UINT64 currentFillLevel = (playPosition + pendingSamples  + skipSamples + samplesToFill);
UINT64 minimumFillLevel =playPositionOnNextFrame + (UINT64)(((real32)globalSoundOutput.latency/1000.0f) *  (real32)(globalSoundOutput.samplesPerSecond)); 
if(minimumFillLevel > currentFillLevel)
{
	samplesToFill +=  (UINT32)((minimumFillLevel - currentFillLevel));
}

BYTE *wasapiMemory;
if((samplesToFill + skipSamples) > 0)
{
	HRESULT bufferAcquisition =globalSoundOutputClientDevice->GetBuffer((samplesToFill + skipSamples), &wasapiMemory); 
	if(FAILED(bufferAcquisition))
	{
		ASSERT(!"FAILED TO ACQUIRE BUFFER");
	}
	
	gameSoundBuffer.memory = (int16*)((BYTE*)(wasapiMemory) + (skipSamples * globalSoundOutput.bytesPerSample));
	gameSoundBuffer.samplesToOutput = samplesToFill;
	gameSoundBuffer.samplesPerSecond = globalSoundOutput.samplesPerSecond;
	ASSERT((gameSoundBuffer.samplesToOutput/globalSoundOutput.bytesPerSample) < globalSoundOutput.soundBufferSize);
	
	gameGetSoundSamples(&gameMemory, &gameSoundBuffer);
	HRESULT bufferRelease =globalSoundOutputClientDevice->ReleaseBuffer((samplesToFill + skipSamples), 0); 
	if(FAILED(bufferRelease))
	{
		ASSERT(!"FAILED TO RELEASE  BUFFER");
	}
	if(firstFrameAudio)
	{
		firstFrameAudio = false;
		playResult = globalSoundClient->Start();
		if(FAILED(playResult))
		{
			ASSERT(!"FAILED TO START PLAYING");
		}
	}
}
#if HANDMADE_INTERNAL
soundDebugMarkers[soundDebugCurrentMarker].outputPlayCursor = (DWORD)playPosition * globalSoundOutput.bytesPerSample;
soundDebugMarkers[soundDebugCurrentMarker].outputWriteCursor = (DWORD)(playPosition + pendingSamples) * globalSoundOutput.bytesPerSample;
soundDebugMarkers[soundDebugCurrentMarker].outputStartLocation = (DWORD)(playPosition + pendingSamples + skipSamples) * globalSoundOutput.bytesPerSample;
soundDebugMarkers[soundDebugCurrentMarker].targetCursor = (DWORD)(playPosition + pendingSamples  + skipSamples + samplesToFill) * globalSoundOutput.bytesPerSample;
soundDebugMarkers[soundDebugCurrentMarker].flipPlayCursor = (DWORD)(flipPlayPosition * globalSoundOutput.bytesPerSample);

sprintf_s(title, "ElapsedFrameTime:%.2fms, Pending:%.2fms, Sum:%.2fms",secondsElapsedFromFrameStartToAudioWriteBegin * 1000.0f, ((real32)pendingSamples/(real32)globalSoundOutput.samplesPerSecond) * 1000.0f, (secondsElapsedFromFrameStartToAudioWriteBegin * 1000.0f) + ( ((real32)pendingSamples/(real32)globalSoundOutput.samplesPerSecond) * 1000.0f));
//THE SUM IS ALWAYS ABOUT 30ms ON A LOW LATENCY CARD

SetWindowText(windowHandle,title);
#endif


Edited by Karan Joisher on Reason: Added what happens when latency is too high
If it sounds good to you and there is no perceptible latency when you play a sound, it's probably good.

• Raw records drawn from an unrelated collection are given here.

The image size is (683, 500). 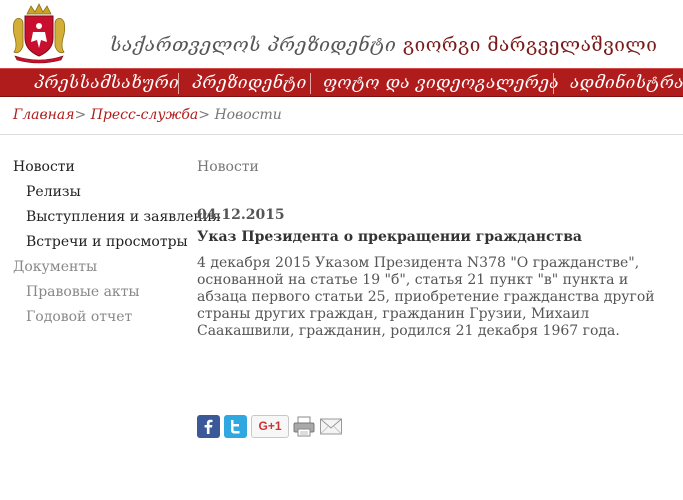 I want to click on sidebar-item-legal-acts: Правовые акты, so click(x=83, y=292).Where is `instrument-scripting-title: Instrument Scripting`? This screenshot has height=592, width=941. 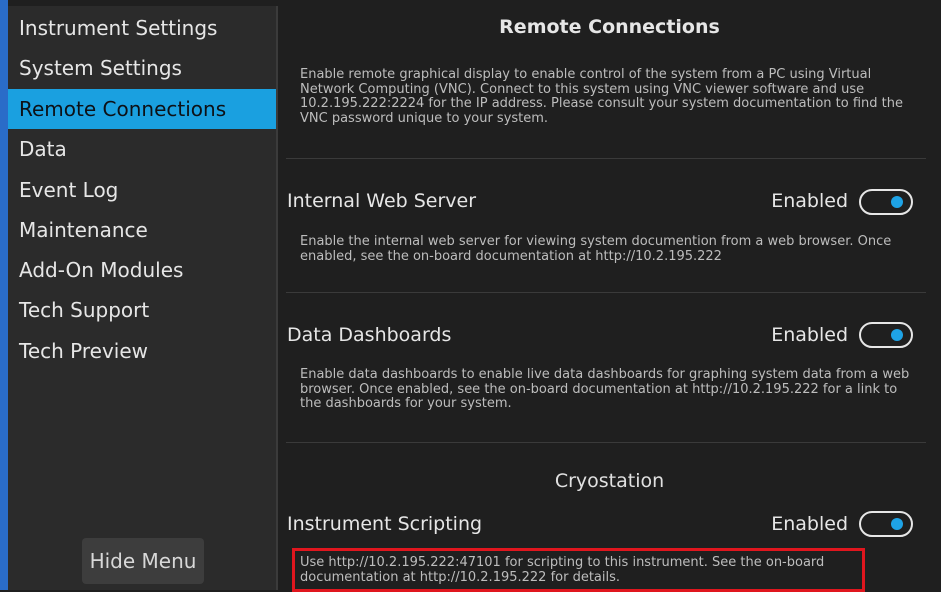
instrument-scripting-title: Instrument Scripting is located at coordinates (385, 524).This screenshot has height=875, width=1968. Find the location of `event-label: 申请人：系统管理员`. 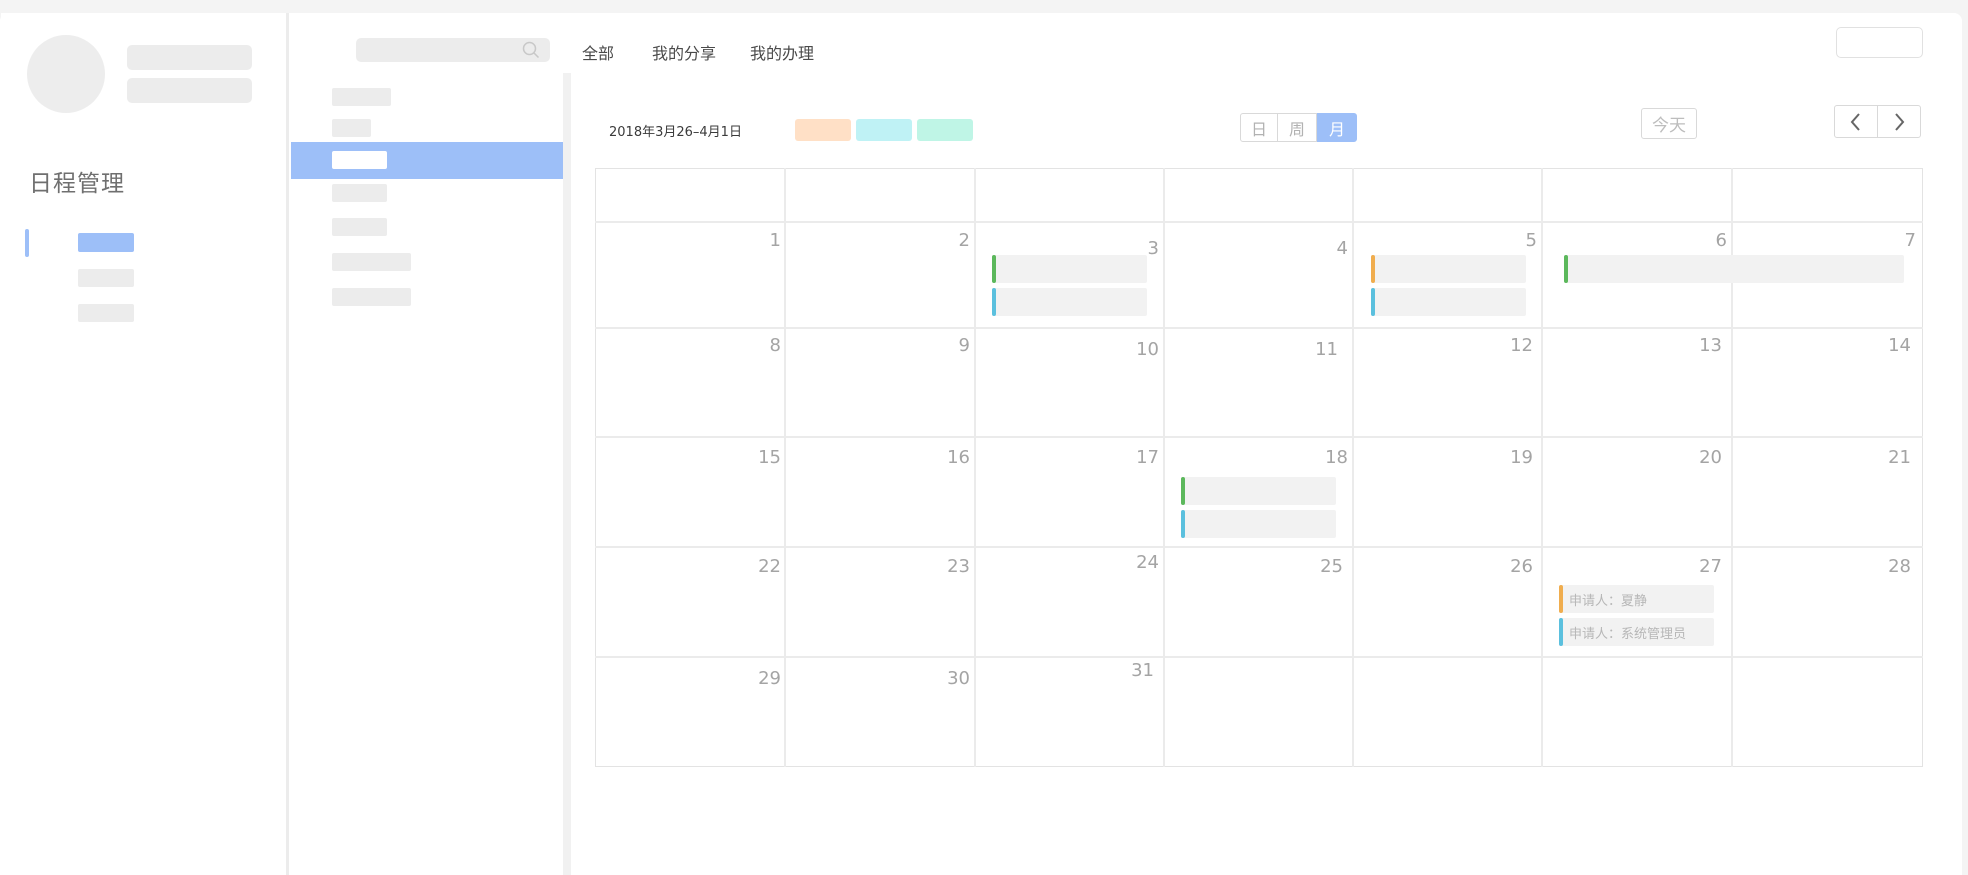

event-label: 申请人：系统管理员 is located at coordinates (1628, 634).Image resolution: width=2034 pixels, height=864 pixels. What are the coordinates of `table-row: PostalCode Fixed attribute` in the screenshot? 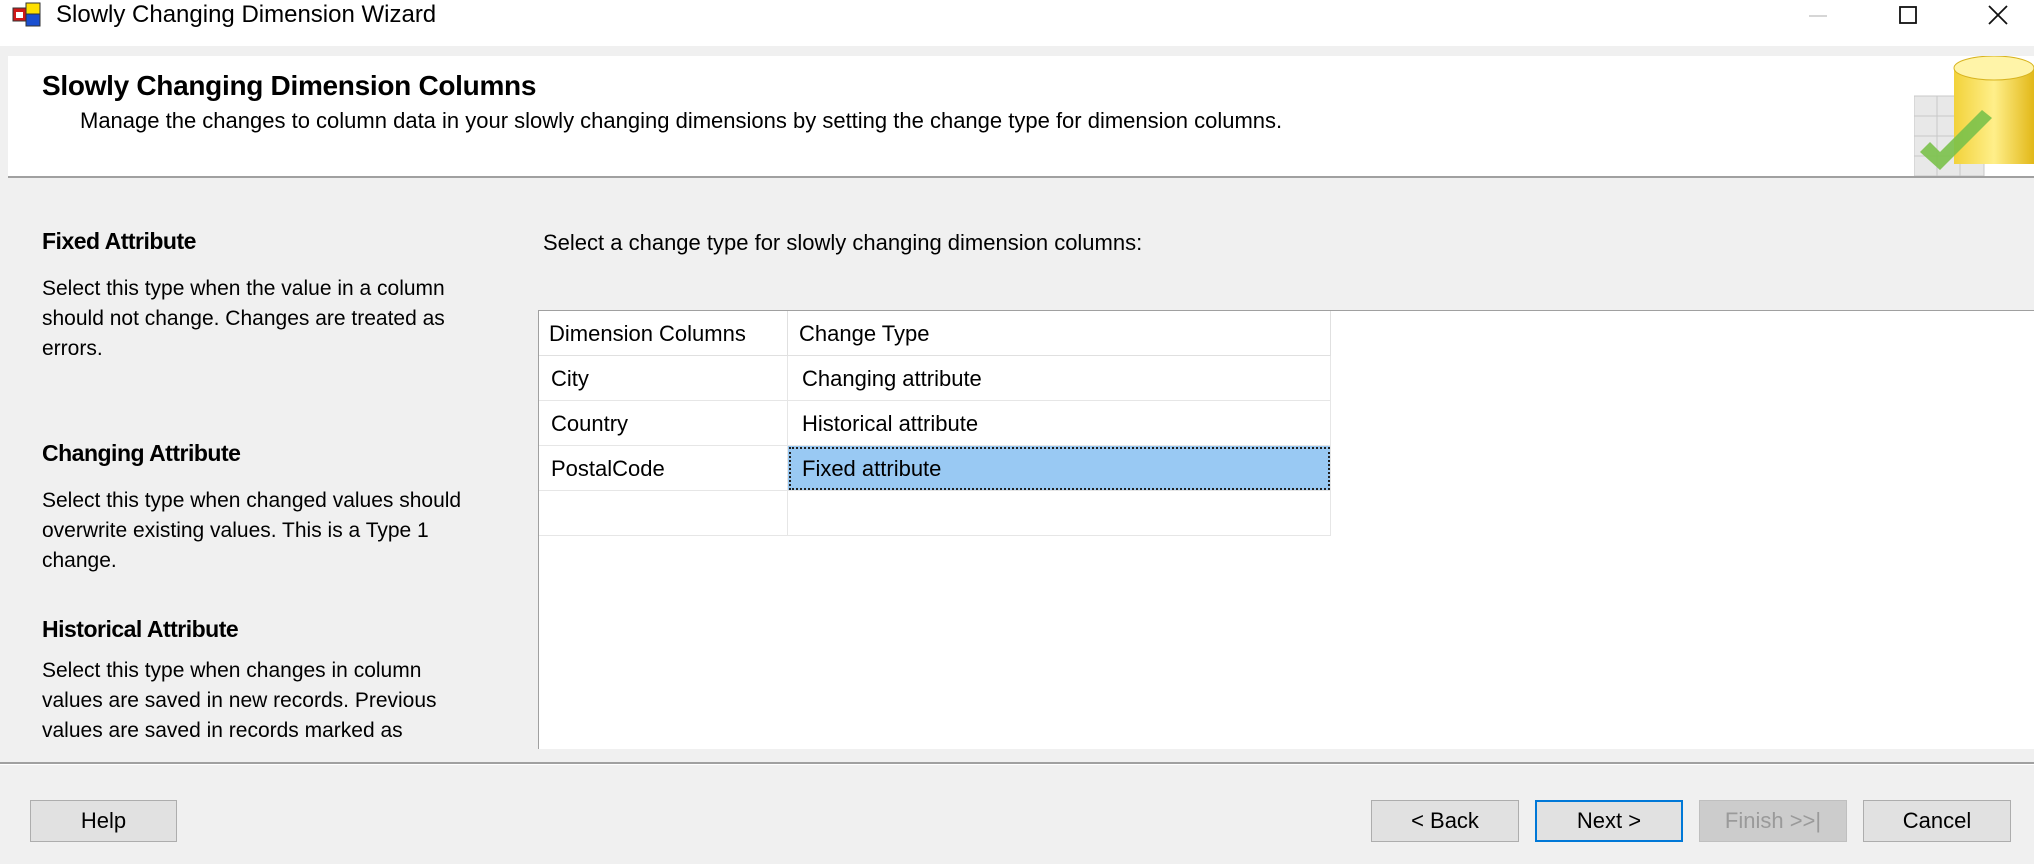 It's located at (935, 468).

I'm not sure about the skipSamples thing: it's only used on the first frame, so its value will always be flipPlayPosition since playPosition and pendingSamples should be 0 on the first frame. If you add that offset when writing to the buffer you add that amount of latency to the sound. In addition, the content of the buffer could contain garbage so you should probably fill it up with zeroes. Maybe I'm missing something about this.

When "converting" time to samples, you may need to ceil the floating point result before casting it to an integer.
0.016666 * 48000 = 799,968
Since you can't write partial samples, to represent 799.968 you need 800 samples.
if you do ( uint32 ) (0.016666 * 48000), 799.968 will be truncated and you will get 799 samples.
So you need to do ( uint32 ) ceil(0.016666 * 48000) to get 800 samples.